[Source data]
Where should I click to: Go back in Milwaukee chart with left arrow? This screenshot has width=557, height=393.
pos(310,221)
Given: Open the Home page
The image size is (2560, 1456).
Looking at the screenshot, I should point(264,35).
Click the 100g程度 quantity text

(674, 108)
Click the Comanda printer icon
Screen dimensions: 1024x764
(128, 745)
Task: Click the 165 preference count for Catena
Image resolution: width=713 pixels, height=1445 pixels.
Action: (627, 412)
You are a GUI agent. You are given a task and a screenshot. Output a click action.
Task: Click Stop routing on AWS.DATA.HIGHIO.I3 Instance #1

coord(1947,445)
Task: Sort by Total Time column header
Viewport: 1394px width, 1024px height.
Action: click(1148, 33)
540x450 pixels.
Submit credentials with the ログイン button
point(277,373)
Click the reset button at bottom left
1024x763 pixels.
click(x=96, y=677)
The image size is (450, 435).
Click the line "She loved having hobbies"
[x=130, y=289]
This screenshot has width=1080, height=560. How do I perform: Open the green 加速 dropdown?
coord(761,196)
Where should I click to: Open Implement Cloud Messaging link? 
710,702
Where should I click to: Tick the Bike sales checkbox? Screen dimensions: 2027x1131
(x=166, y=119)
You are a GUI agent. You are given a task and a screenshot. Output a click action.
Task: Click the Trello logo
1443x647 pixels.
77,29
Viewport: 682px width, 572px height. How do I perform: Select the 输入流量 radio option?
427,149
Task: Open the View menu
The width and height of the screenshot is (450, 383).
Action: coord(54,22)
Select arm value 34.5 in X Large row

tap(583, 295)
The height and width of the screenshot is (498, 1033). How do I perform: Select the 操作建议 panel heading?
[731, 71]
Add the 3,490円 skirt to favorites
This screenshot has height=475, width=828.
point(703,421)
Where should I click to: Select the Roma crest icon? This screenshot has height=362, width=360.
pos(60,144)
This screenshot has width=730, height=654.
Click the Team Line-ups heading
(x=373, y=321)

TASK DESCRIPTION:
Copy every entry exactly, missing none.

ANSWER TO THE PROBLEM:
Where should I click to: Go back in Milwaukee chart with left arrow? This screenshot has width=557, height=393.
pos(310,221)
Given: Open the Home page
The image size is (2560, 1456).
Looking at the screenshot, I should point(264,35).
Click the 100g程度 quantity text

(674, 108)
Click the Comanda printer icon
Screen dimensions: 1024x764
(128, 745)
Task: Click the 165 preference count for Catena
Image resolution: width=713 pixels, height=1445 pixels.
Action: (627, 412)
You are a GUI agent. You are given a task and a screenshot. Output a click action.
Task: Click Stop routing on AWS.DATA.HIGHIO.I3 Instance #1

coord(1947,445)
Task: Sort by Total Time column header
Viewport: 1394px width, 1024px height.
Action: click(1148, 33)
540x450 pixels.
Submit credentials with the ログイン button
point(277,373)
Click the reset button at bottom left
1024x763 pixels.
click(x=96, y=677)
The image size is (450, 435).
Click the line "She loved having hobbies"
[x=130, y=289]
This screenshot has width=1080, height=560. How do I perform: Open the green 加速 dropdown?
coord(761,196)
Where should I click to: Open Implement Cloud Messaging link? 
710,702
Where should I click to: Tick the Bike sales checkbox? Screen dimensions: 2027x1131
(x=166, y=119)
You are a GUI agent. You are given a task and a screenshot. Output a click action.
Task: Click the Trello logo
1443x647 pixels.
77,29
Viewport: 682px width, 572px height. How do I perform: Select the 输入流量 radio option?
427,149
Task: Open the View menu
The width and height of the screenshot is (450, 383).
Action: coord(54,22)
Select arm value 34.5 in X Large row

tap(583, 295)
The height and width of the screenshot is (498, 1033). How do I perform: Select the 操作建议 panel heading?
[731, 71]
Add the 3,490円 skirt to favorites
This screenshot has height=475, width=828.
point(703,421)
Where should I click to: Select the Roma crest icon? This screenshot has height=362, width=360.
pos(60,144)
This screenshot has width=730, height=654.
Click the Team Line-ups heading
(x=373, y=321)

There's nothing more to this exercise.